### Objectif visé
Recopiez intégralement l'article sur le plan budgétaire de Fillon, s'il vous plaît, sans y changer un seul mot.

### Bloc de texte
-- -- --
Fillon, mauvais plan
Présidentielle oblige, le Premier ministre en est réduit à faire de la com budgétaire. Son plan de réduction des déficits risque juste d’aggraver la récession…
dans l’hebdo N° 1166 Acheter ce numéro
Tous les ingrédients médiatiques sont réunis pour faire passer la pilule de l’austérité budgétaire. Des très riches qui supplient qu’on les taxe (mais pas trop), un Premier ministre qui endosse les habits de père la rigueur pour annoncer un plan d’économies supplémentaires de 11 milliards d’euros pour 2012 (voir encadré), des marchés financiers aux aguets… Sans oublier, en embuscade, la très libérale Commission européenne, qui a adressé en juin ses recommandations pour réduire le déficit public de la France. Pas de surprise, donc, mais un plan qui s’ajoute à une politique menée depuis 2007.
Lors de son intervention du 24 août à Matignon, quelques semaines après le krach boursier, François Fillon a trouvé la justification à son nouveau plan : la croissance escomptée en 2011 et en 2012 a été revue à la baisse (+ 1,75 % au lieu de 2,25 % en 2012). Une mauvaise nouvelle qui révèle une politique fondée sur la casse des services publics, responsable de la récession économique. Fillon doit surtout donner des gages de sérieux aux marchés en ramenant les déficits publics en 2013 à 3 % du produit intérieur brut, tels que définis par la règle d’or européenne en matière de déficit public.
-- -- --
### Lignes enregistrées

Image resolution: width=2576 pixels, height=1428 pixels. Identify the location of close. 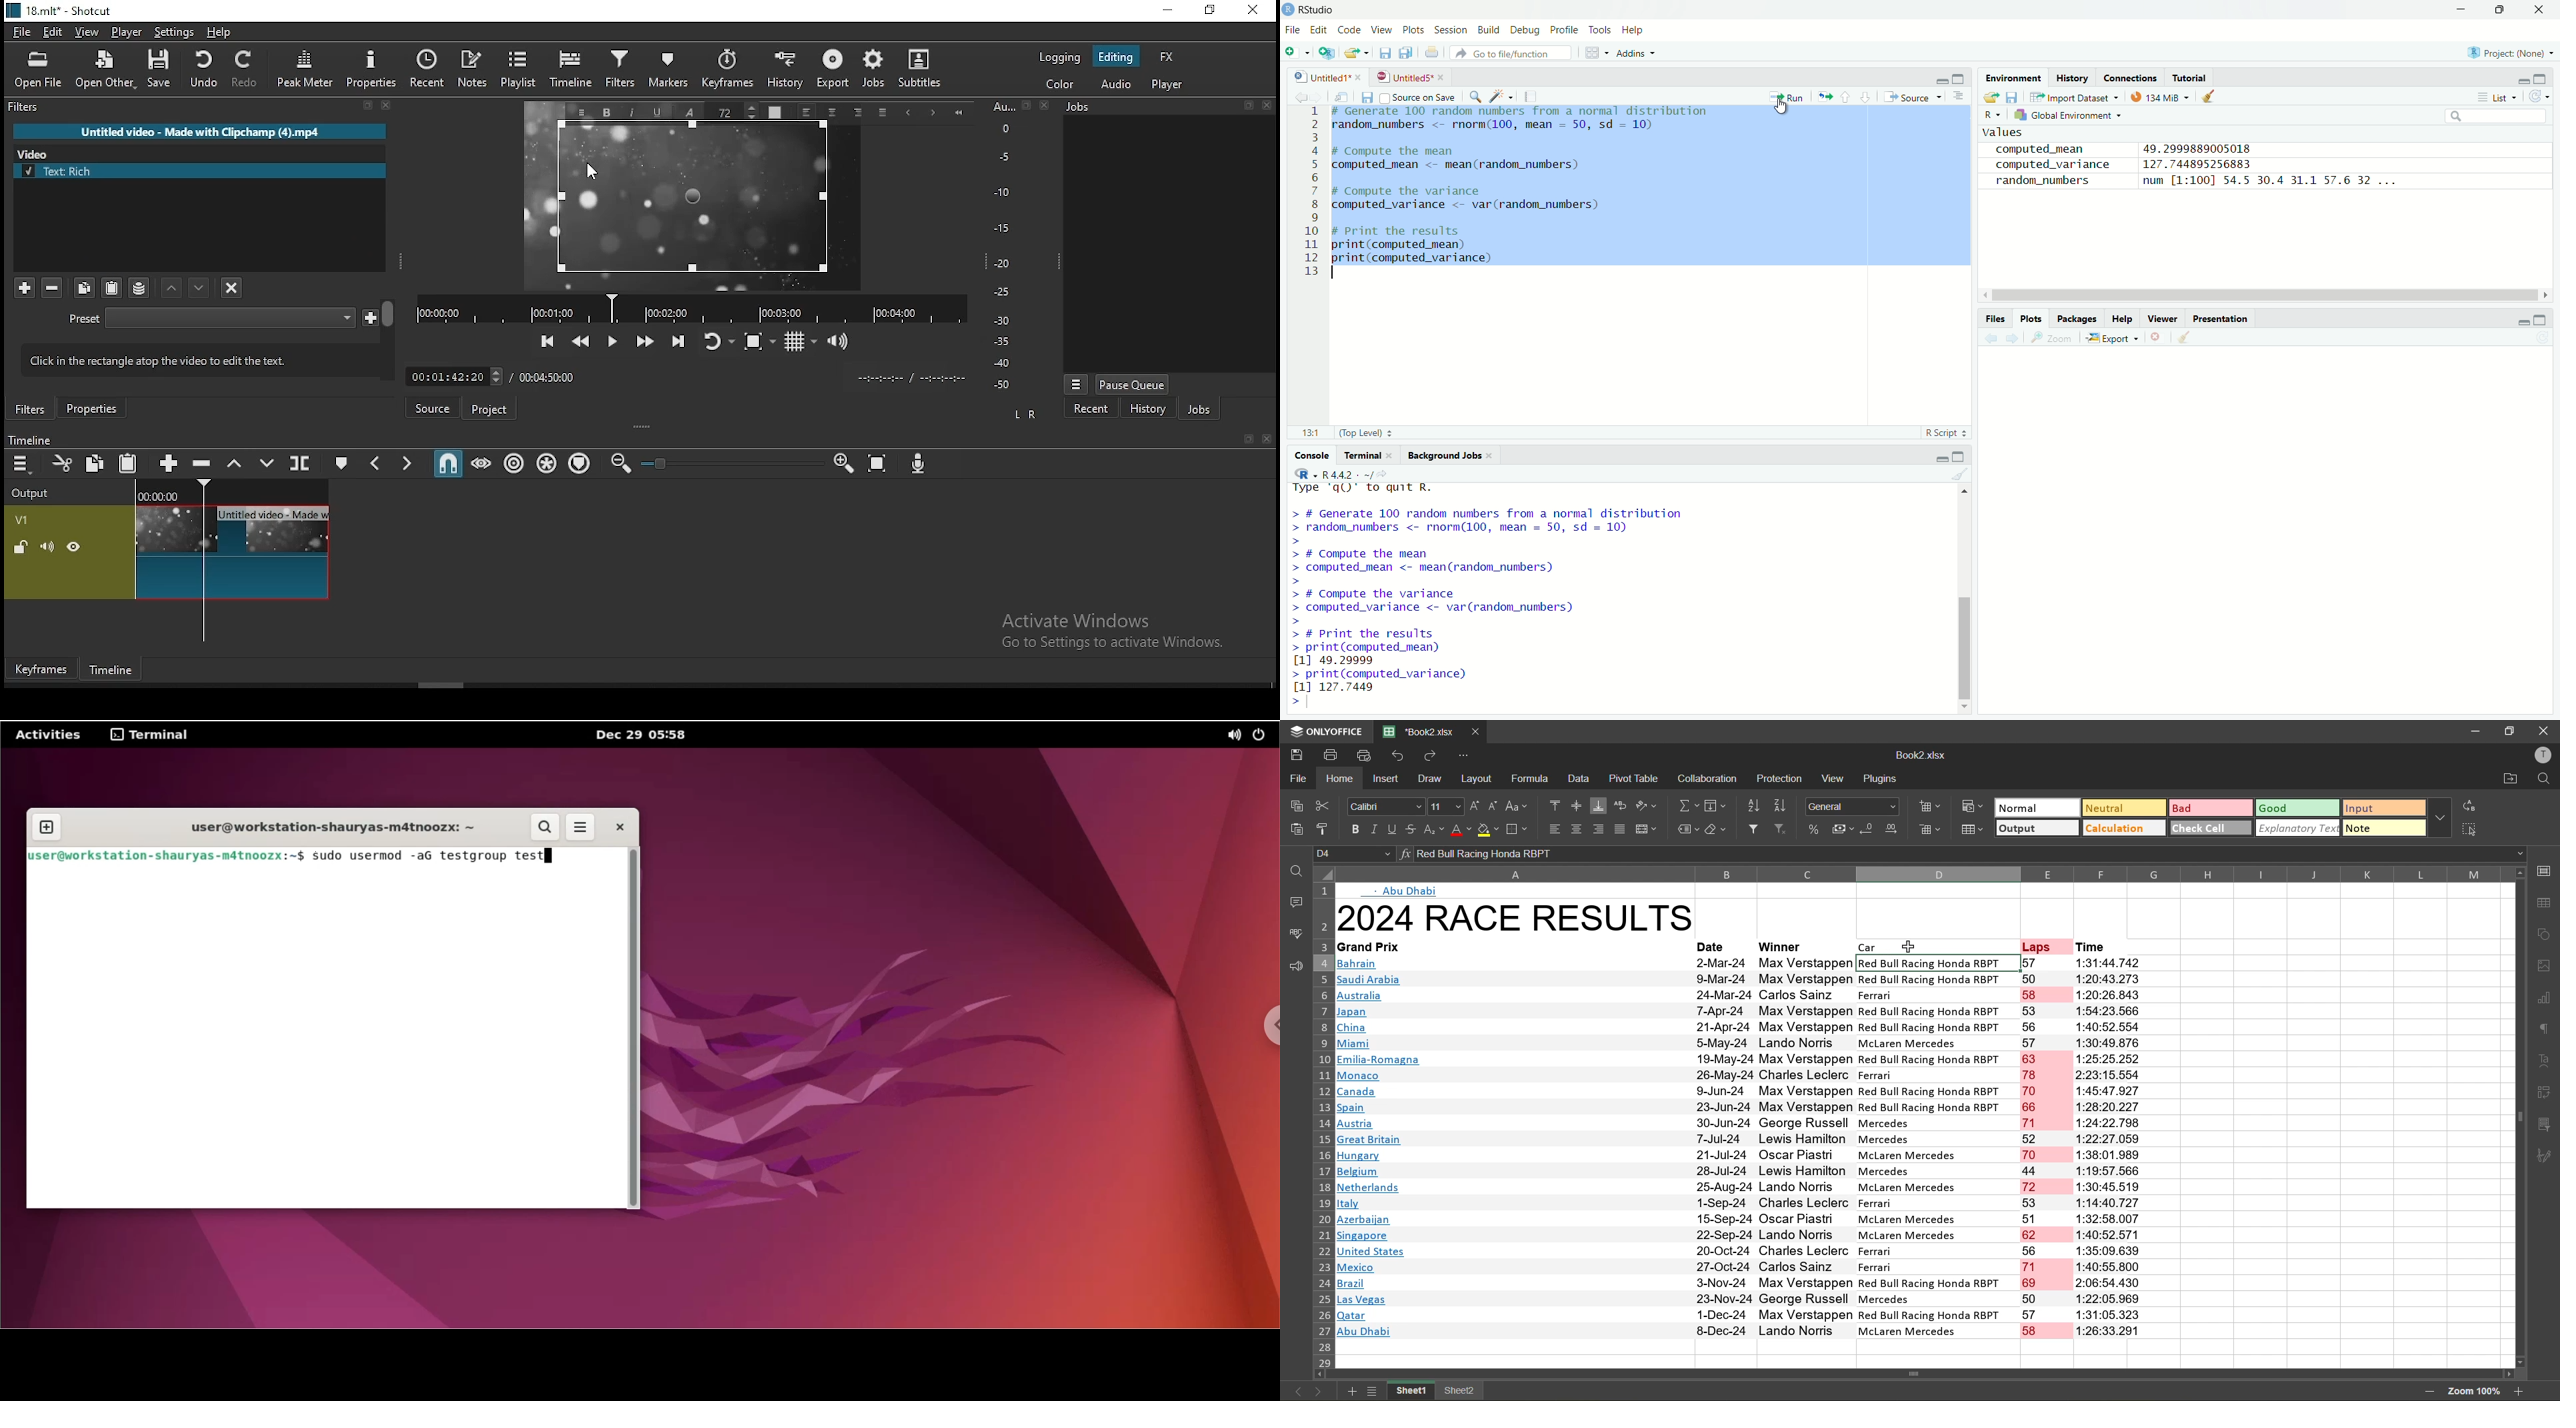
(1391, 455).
-- -- --
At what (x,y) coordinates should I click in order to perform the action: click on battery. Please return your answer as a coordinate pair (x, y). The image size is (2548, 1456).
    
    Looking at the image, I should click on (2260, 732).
-- -- --
### Exercice réalisé
Fillon, mauvais plan
Présidentielle oblige, le Premier ministre en est réduit à faire de la com budgétaire. Son plan de réduction des déficits risque juste d’aggraver la récession…
dans l’hebdo N° 1166 Acheter ce numéro
Tous les ingrédients médiatiques sont réunis pour faire passer la pilule de l’austérité budgétaire. Des très riches qui supplient qu’on les taxe (mais pas trop), un Premier ministre qui endosse les habits de père la rigueur pour annoncer un plan d’économies supplémentaires de 11 milliards d’euros pour 2012 (voir encadré), des marchés financiers aux aguets… Sans oublier, en embuscade, la très libérale Commission européenne, qui a adressé en juin ses recommandations pour réduire le déficit public de la France. Pas de surprise, donc, mais un plan qui s’ajoute à une politique menée depuis 2007.
Lors de son intervention du 24 août à Matignon, quelques semaines après le krach boursier, François Fillon a trouvé la justification à son nouveau plan : la croissance escomptée en 2011 et en 2012 a été revue à la baisse (+ 1,75 % au lieu de 2,25 % en 2012). Une mauvaise nouvelle qui révèle une politique fondée sur la casse des services publics, responsable de la récession économique. Fillon doit surtout donner des gages de sérieux aux marchés en ramenant les déficits publics en 2013 à 3 % du produit intérieur brut, tels que définis par la règle d’or européenne en matière de déficit public.